Querido lector: las entradas que te vas a encontrar en mi blog bajo este título son fruto de las reflexiones diarias que he ido escribiendo cada mañana durante el confinamiento en el muro de mi Facebook. Siempre las acompaño además de una canción que por lo general sirve —nunca mejor dicho— de pretexto a lo que escribo.
2 de mayo de 2020

Hoy, mientras contemplo a los paseantes de este turno matutino que se estableció en el escel distribuido tras el farragoso discurso berlanguiano del presidente Sánchez —con el lío de fases, dudé por un momento si nuestro primer ministro estaba poseído por el espíritu de Rajoy o por el mismo Pepe Isbert, alcalde de Villar del Río—, he recordado mi primera vez con Madrid, nada más adentrarme en la tragaldabas boca del Metro, aquella mañana de octubre de 1993, con mi despiste provinciano y mi maleta a punto de descoyuntársele las composturas de tanta ilusión contenida como le había metido la noche anterior a mi viaje. Pues eso, que cateto de mí, me planté con todo el equipaje y mi plano-jeroglífico en la parte izquierda de las escaleras mecánicas. Diez segundos, tal vez menos duró mi osadía, hasta que un simpático paisano me trasladó de un codazo a la vez que vociferaba: —¡Ponte en la derecha imbécil, que estás estorbando!
Con esto quería ilustrar lo que compruebo que no se ha llevado de Madrid el confinamiento; y es ese respeto por guardar las colas, por caminar por la mano derecha en las aceras, y hasta por evitar que estas se saturen, bajándote a la calzada si es preciso. Eso no lo he visto, yo al menos, en ningún otro sitio de la geografía española.

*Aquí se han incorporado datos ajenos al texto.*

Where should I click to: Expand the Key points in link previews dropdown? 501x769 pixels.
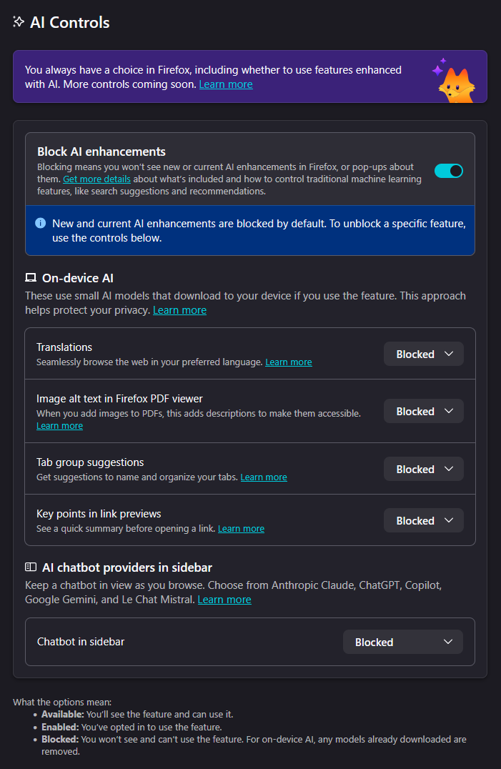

De repente, me asalta un presentimiento. ¿Entonces, no hemos cambiado nada?… Sí, esta señal de quienes éramos es al menos buena… pero… ¿y si lo demás, también lo malo aún perdura?…
De pronto, recordé a esos otros madrileños que, tal día como hoy, un 2 de mayo de 1808, se levantaron como uno solo, improvisado y enfervorecido contra la invasión napoleónica; aquellos que se valieron de la sorpresa como virtud, aunque, al final del día, la mayor parte acabara, eso sí, en orden y enfilados, camino del paredón, allá por los jardines del Retiro.
Al final, tarde o temprano, yo pisaré las calles nuevamente y, como sé que haréis muchos de vosotros, también me detendré a llorar por los ausentes. De momento, solo espero que este «orden en el nuevo Orden» sea un buen augurio de urbanidad y humanidad, y no un presagio de sometimiento ciego. Confío en el viejo espíritu del pueblo madrileño.